── RECORDS TO USE ──

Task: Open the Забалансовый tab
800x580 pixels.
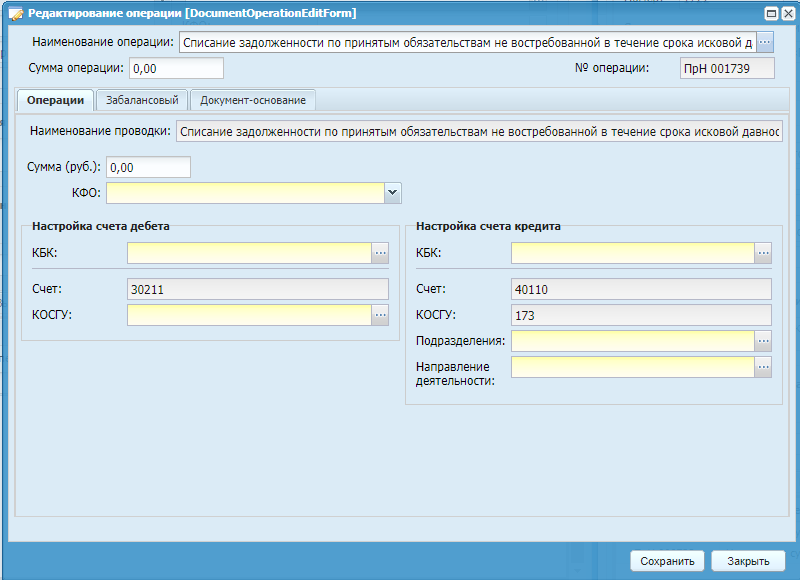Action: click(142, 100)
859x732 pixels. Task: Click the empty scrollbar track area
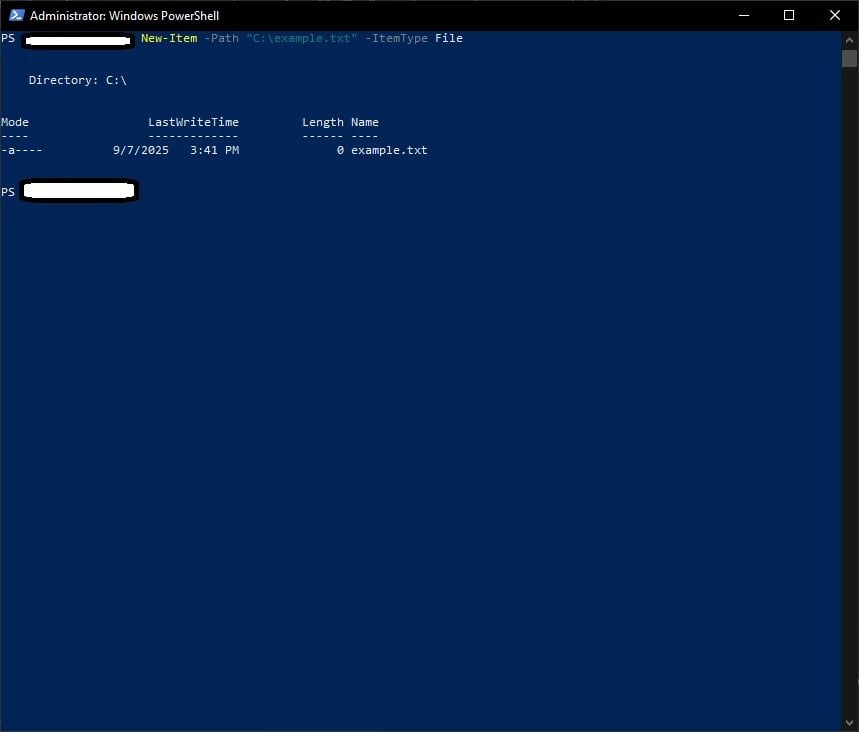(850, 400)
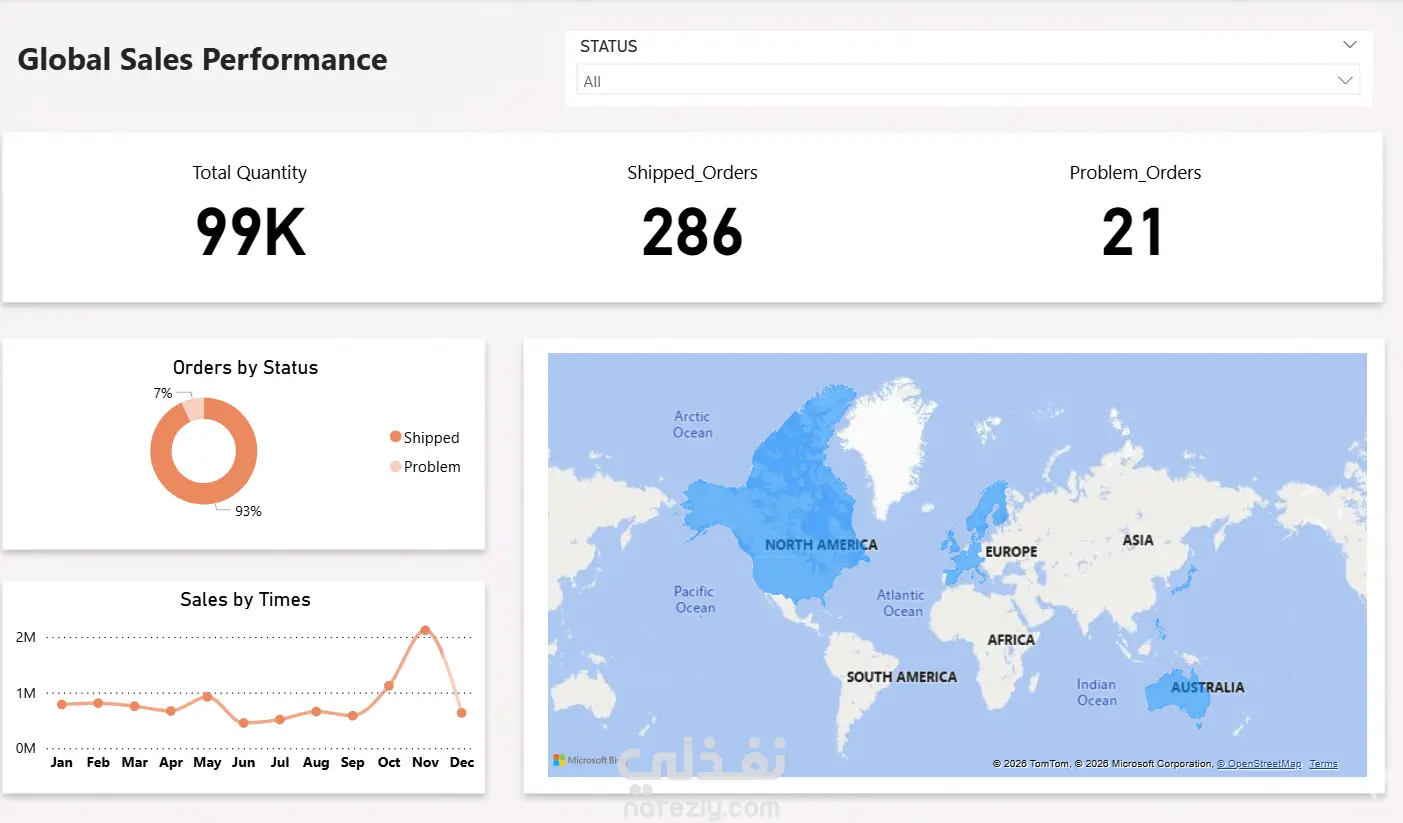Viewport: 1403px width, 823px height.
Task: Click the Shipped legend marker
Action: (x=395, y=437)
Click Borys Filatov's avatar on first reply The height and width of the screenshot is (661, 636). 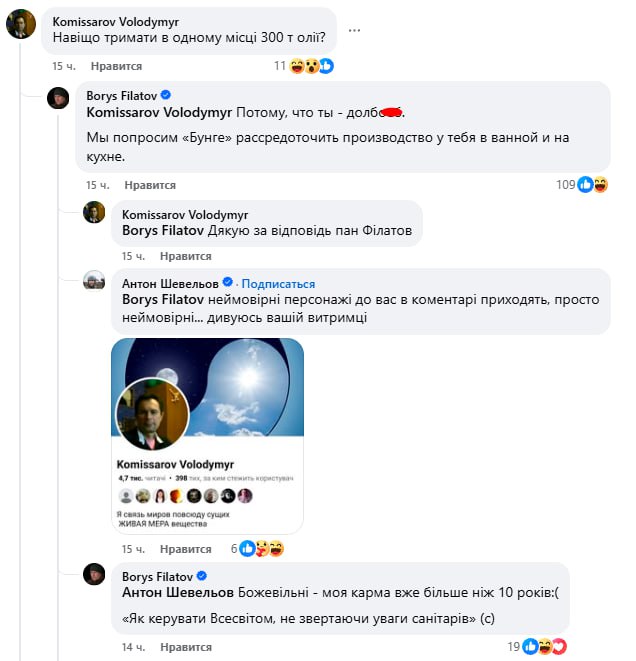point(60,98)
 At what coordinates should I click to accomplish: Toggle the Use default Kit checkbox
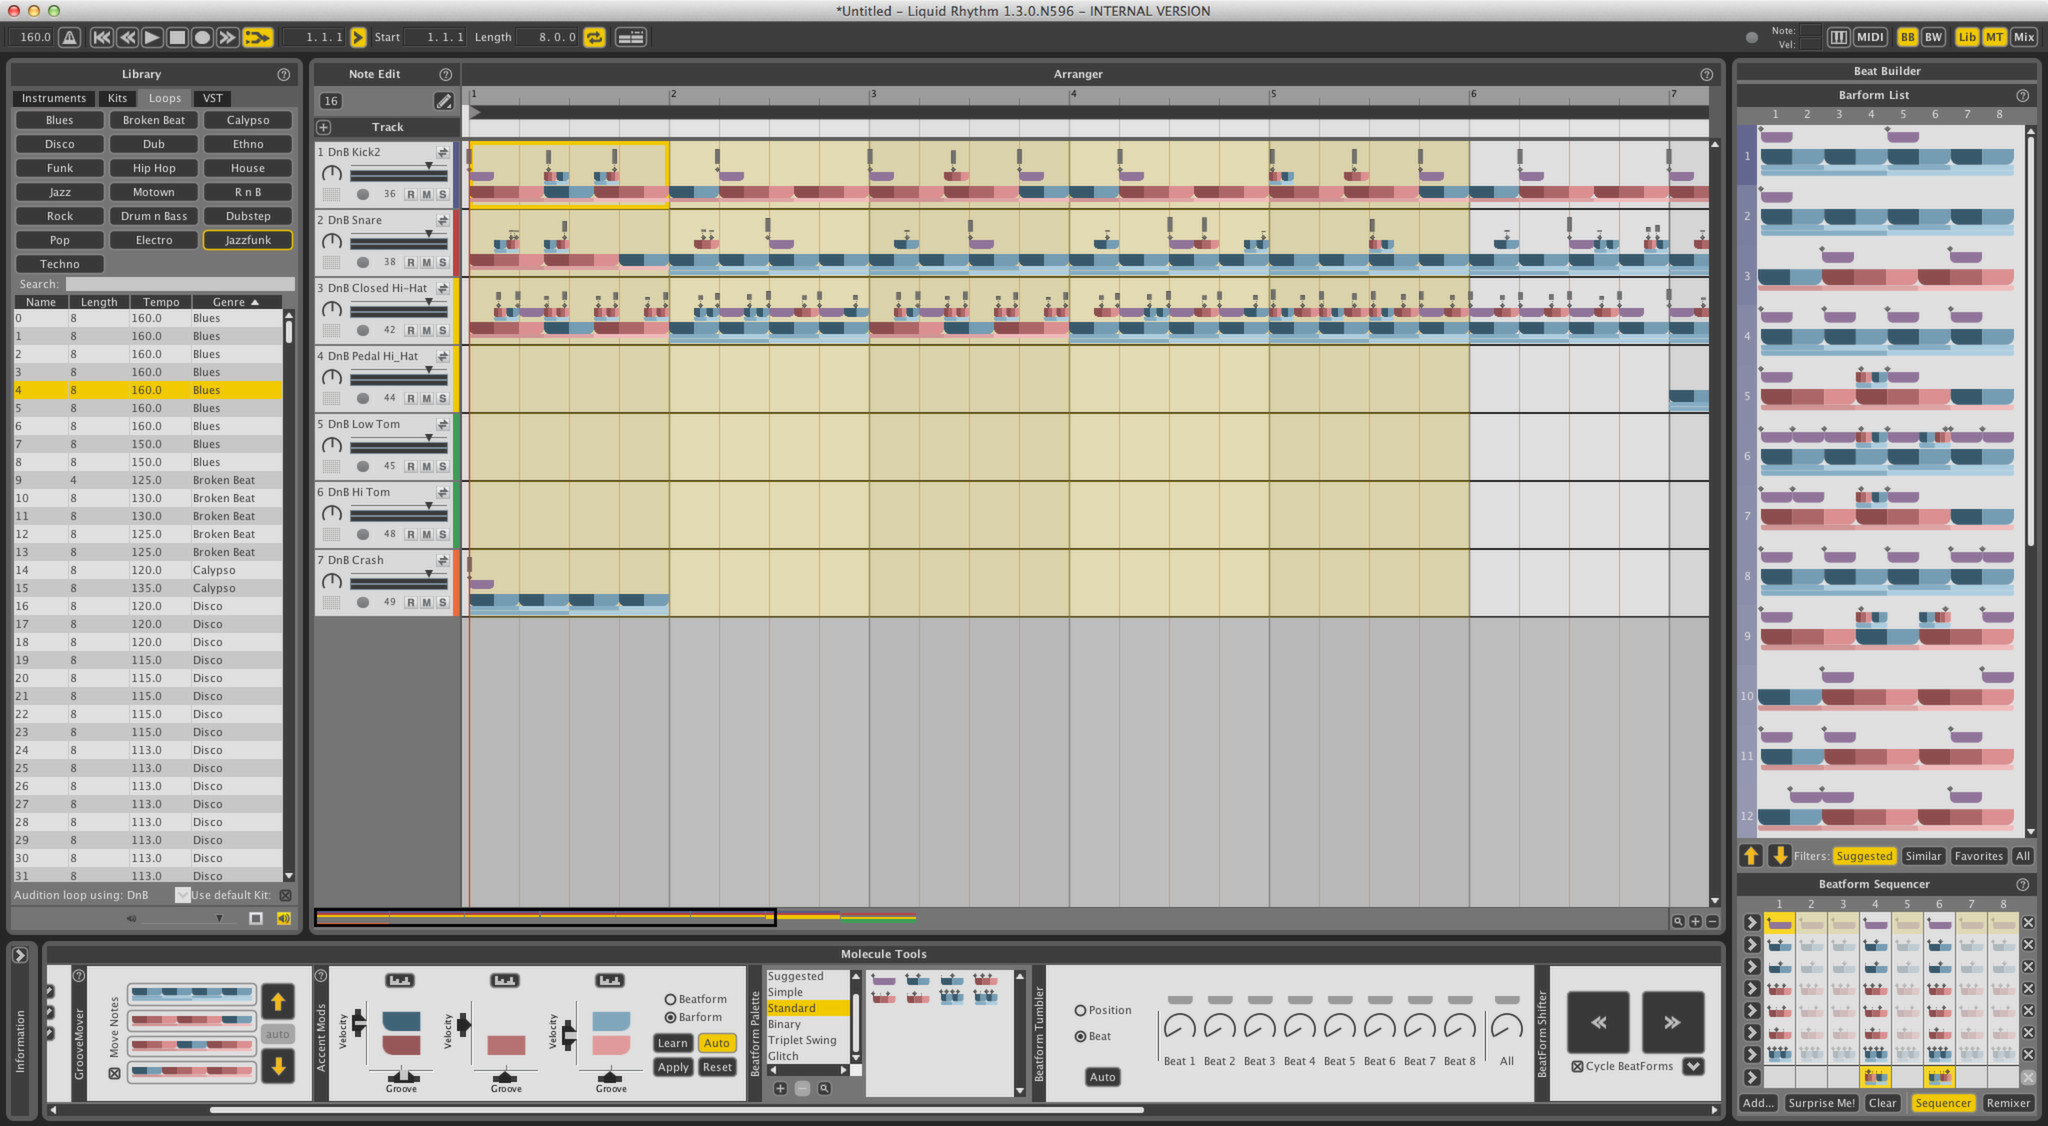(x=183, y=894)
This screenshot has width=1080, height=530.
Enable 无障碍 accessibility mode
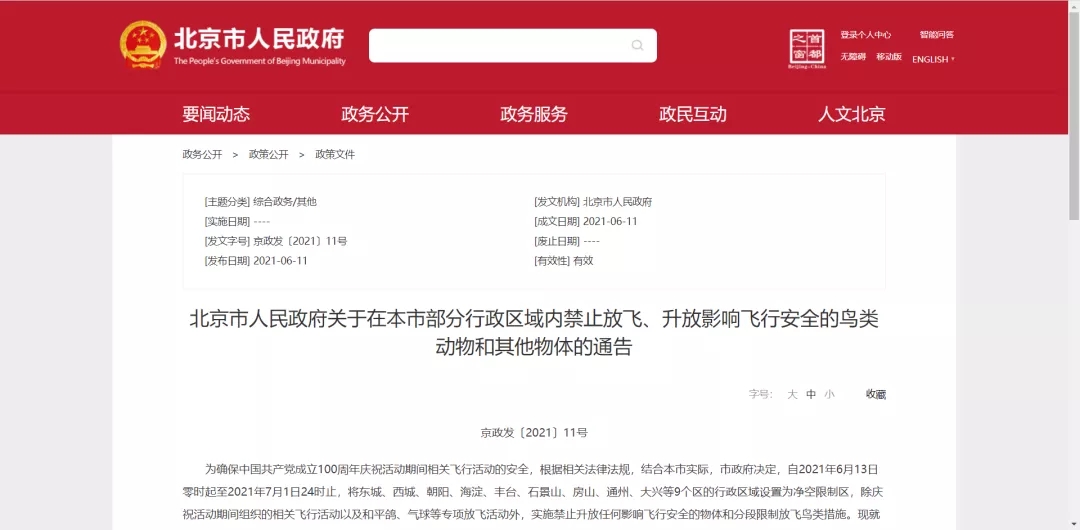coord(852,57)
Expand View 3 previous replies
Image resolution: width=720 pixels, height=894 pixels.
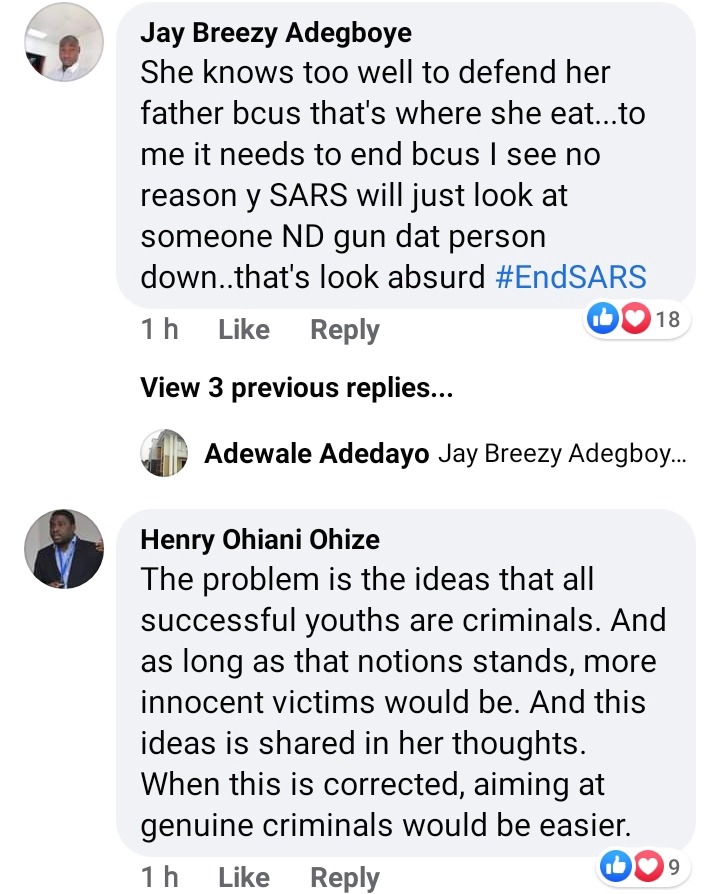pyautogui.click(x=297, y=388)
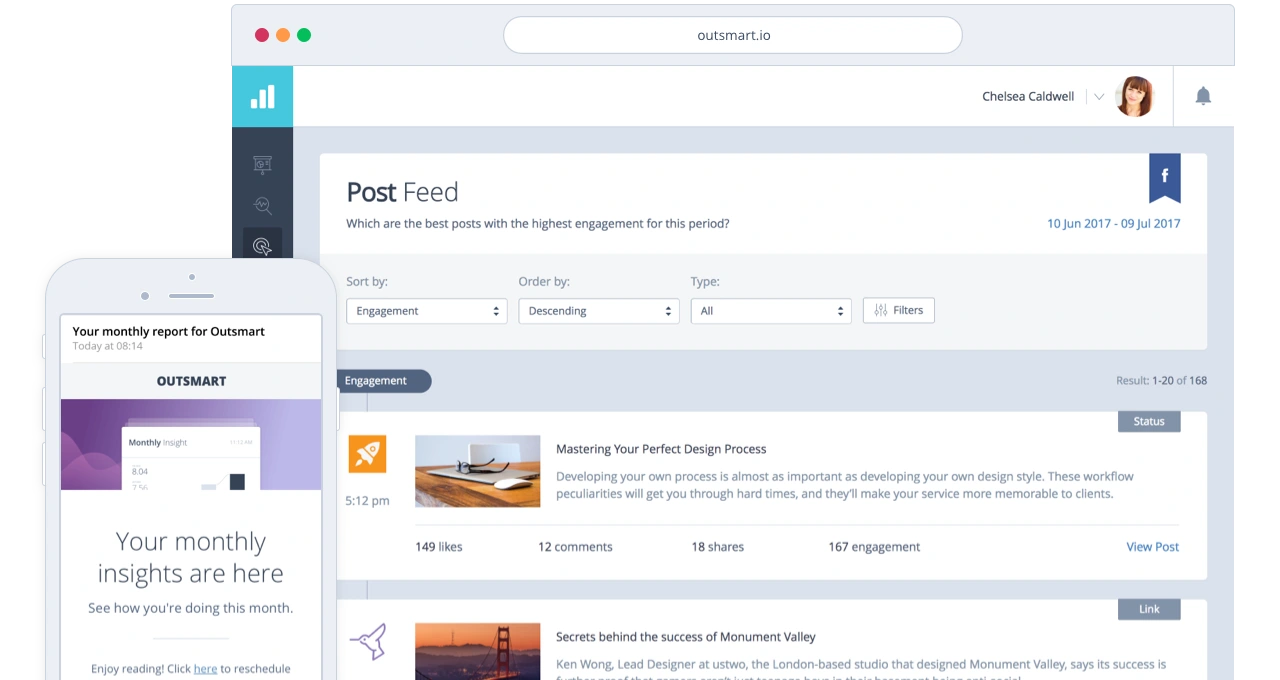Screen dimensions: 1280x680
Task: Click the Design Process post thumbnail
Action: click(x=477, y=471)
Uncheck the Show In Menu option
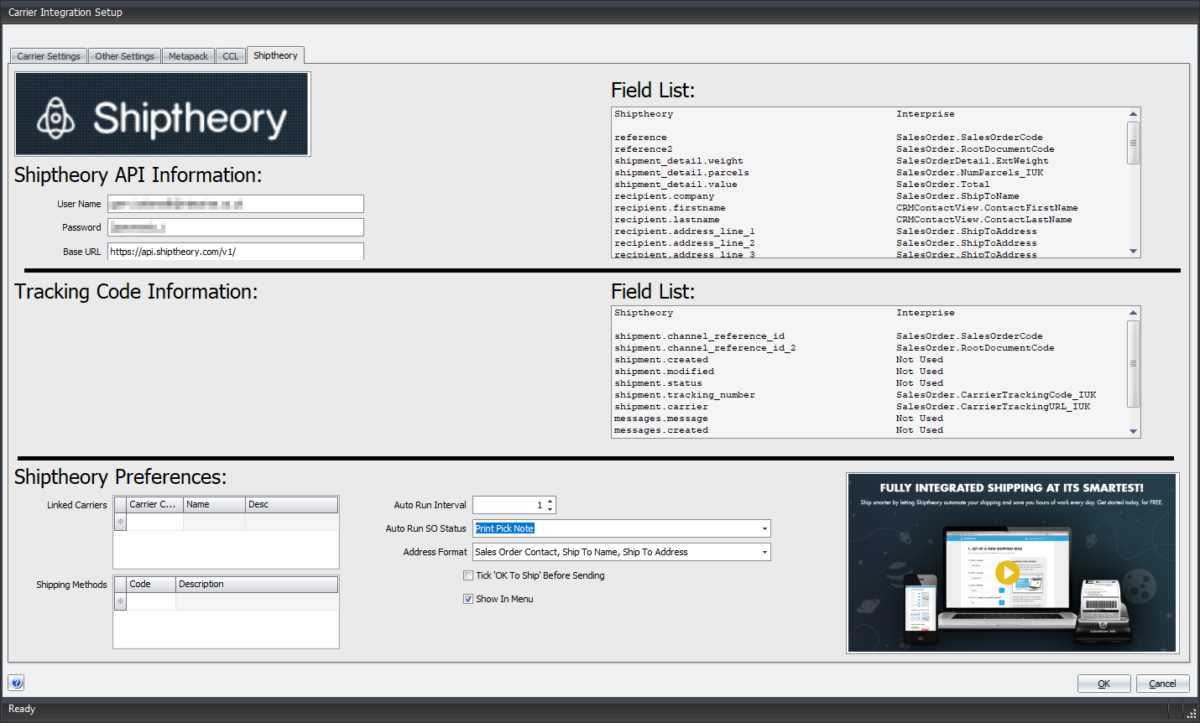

───

EXERCISE REQUIREMENTS:
Scale everything from the line containing "At what coordinates" down to the line containing "coord(852,57)" by rewriting those lines in full, requests included, with each coordinate in the answers multiplied by 1.35 and rounded to a whole number, halves rounding up. Leave the pictures out.

WRITTEN REPLY:
 At what coordinates should I click to accomplish: Toggle the Use default Kit checkbox
(x=247, y=1207)
This screenshot has width=1080, height=530.
Enable 无障碍 accessibility mode
coord(1150,77)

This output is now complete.